第二百三十一話:晶龍君、人間界での修行を始める
晶龍君の修行なので手助け無用なのです。
「おい、おせえぞ! オレサマをいつまでまたせるきだ!」
家に入るなり晶龍の偉そうな声が聞こえた。掃除は終わったのだろうか。
「ご主人様、おかえりなさいませ。掃除は完了しております」
「そうか。晶龍はどうだった?」
「全然ダメでございます。雑巾がけも、箒も、草むしりも何をやらせてもすぐ音を上げて逃げます。私一人でやった方が早いので私一人でこなしました」
あー、アインが全部やっちゃったのか。扱き使おうとしたけど使いものにならなかったと。いやこれは指示してなかったぼくが悪い。
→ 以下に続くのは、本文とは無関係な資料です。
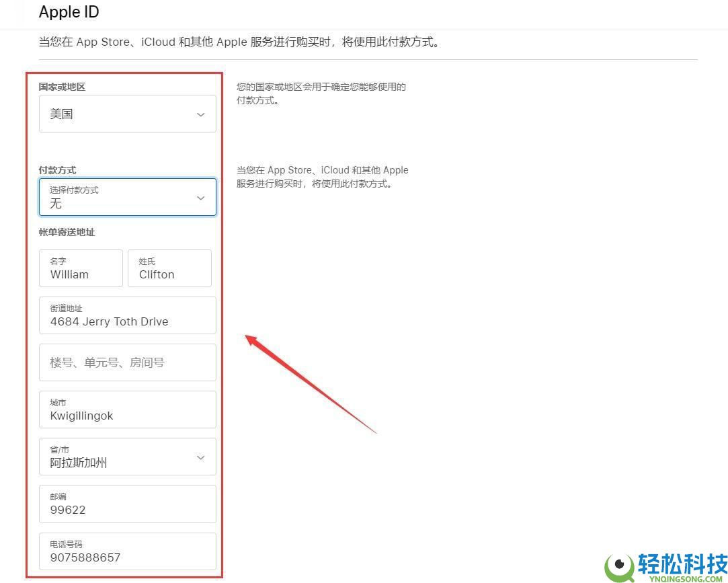The image size is (728, 583).
Task: Click the chevron icon in the payment method box
Action: [200, 198]
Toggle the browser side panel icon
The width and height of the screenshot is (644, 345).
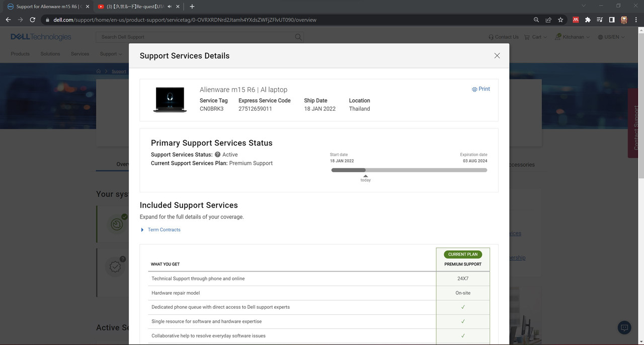[612, 20]
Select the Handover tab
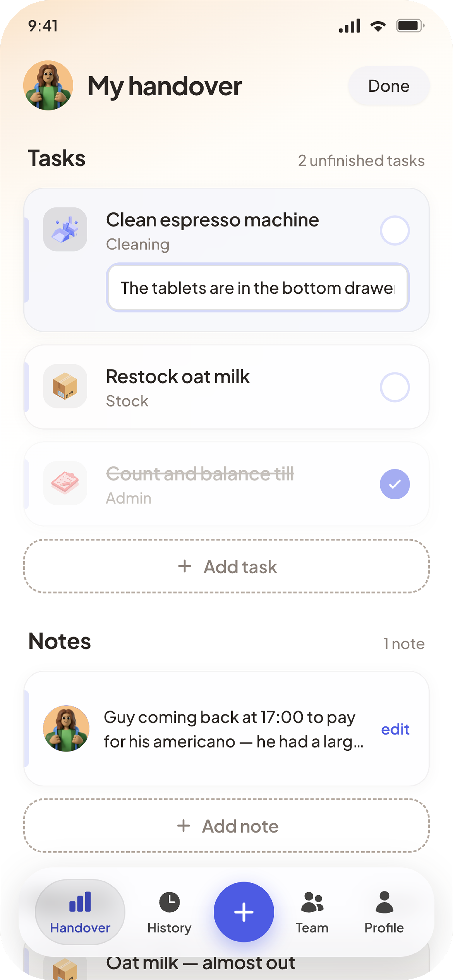Screen dimensions: 453x980 pyautogui.click(x=80, y=912)
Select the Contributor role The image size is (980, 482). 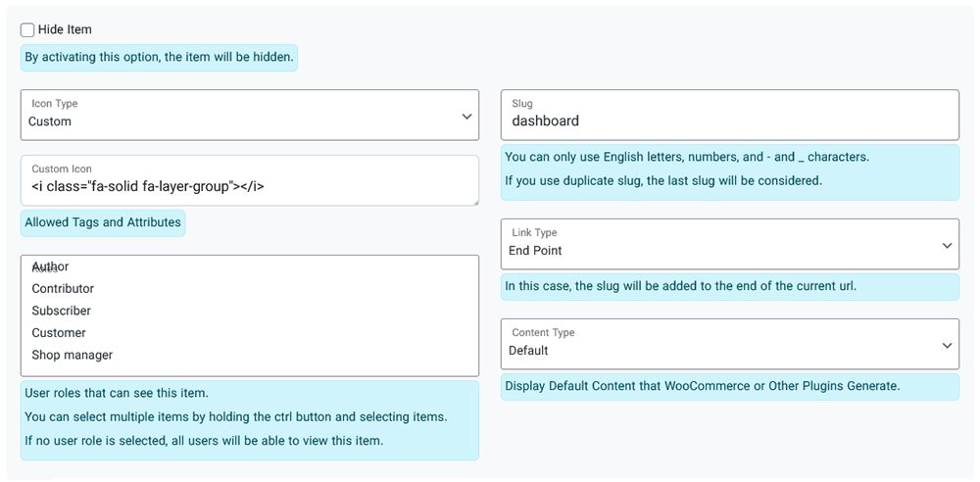pyautogui.click(x=63, y=289)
「アイン。お掃除ご苦労さま。でも、出来たらこの晶龍にやらせて欲しかったよ」
「そういうことは先に言ってください、ご主人様」
「ううっ、ごめんよ」
アインの当たりが厳しい。度々思うんだけど、本当にぼくは主人として認められているのだろうか? よし、ここは主人としての威厳を見せる時! 晶龍を諭すか。
「晶龍君」
「はあ? なんだよ? オレサマをよぶときは「サマ」つけてよびやがれ!」
「あのね、青龍さんの宮殿にいた頃はどうだったか知らないけど、ここで暮らしていく以上は自分の事は自分でしないといけないんだよ」
「……ご主人様が言うとこれ程説得力の無い言葉も珍しいですね」
しれっとアインがツッコミを入れてくる。ああ、自分で自分のことは殆どしてませんよ!
「はあ、じゃあなにか? オレサマにこのいえでくらすならそうじをしろって? まっぴらごめんだよ! おまえがやりやがれ!」
晶龍は目を吊り上げてぼくに殴りかかって来た。ぼくはそれをヒラリと……いや、かわせないって。ぼくにヒットする前にパシンとその拳は受け止められた。アリスである。
「おまえ、よくも、主様に拳を向けたな!」
受け止めた拳を握り潰さんばかりに力を込めている。幸いなのは晶龍が普通の人よりも頑丈だということ。痛い痛いと泣いてはいるものの、手が潰れてはいない。
「アリス、ステイ」
「ええ、でも主様に」
「ぼくの出番だから取らないでくれると嬉しいな」
「むう、主様がそう言うなら」
アリスが解放すると晶龍は這いずって後退り、壁に身体を預けてガタガタ震え出した。ぼくはゆっくりと晶龍に近付く。アリスはぼくの後ろにそのままついたままだ。なんなら背中に乗っかろうとしてくる。
「晶龍君」
「は、はひ」
歯の根が合わないのかイマイチ発音が不明瞭な晶龍。それでもお話は続けるんですよ。
「君が学ばないといけないのは人間という生き物だ。それには同じ様な事をやってみて学ばないといけない。それが分かってこそお父上の目的が果たされると思うんだ」
「どうせ、ちちうえは、オレサマをすてたんだよ!」
は? 何故そうなる? いやまあ相手は龍だ。ぼくらの知らないなんかしきたりみたいなのがあるのかもしれない。人間界に落とされるイコール廃嫡みたいな。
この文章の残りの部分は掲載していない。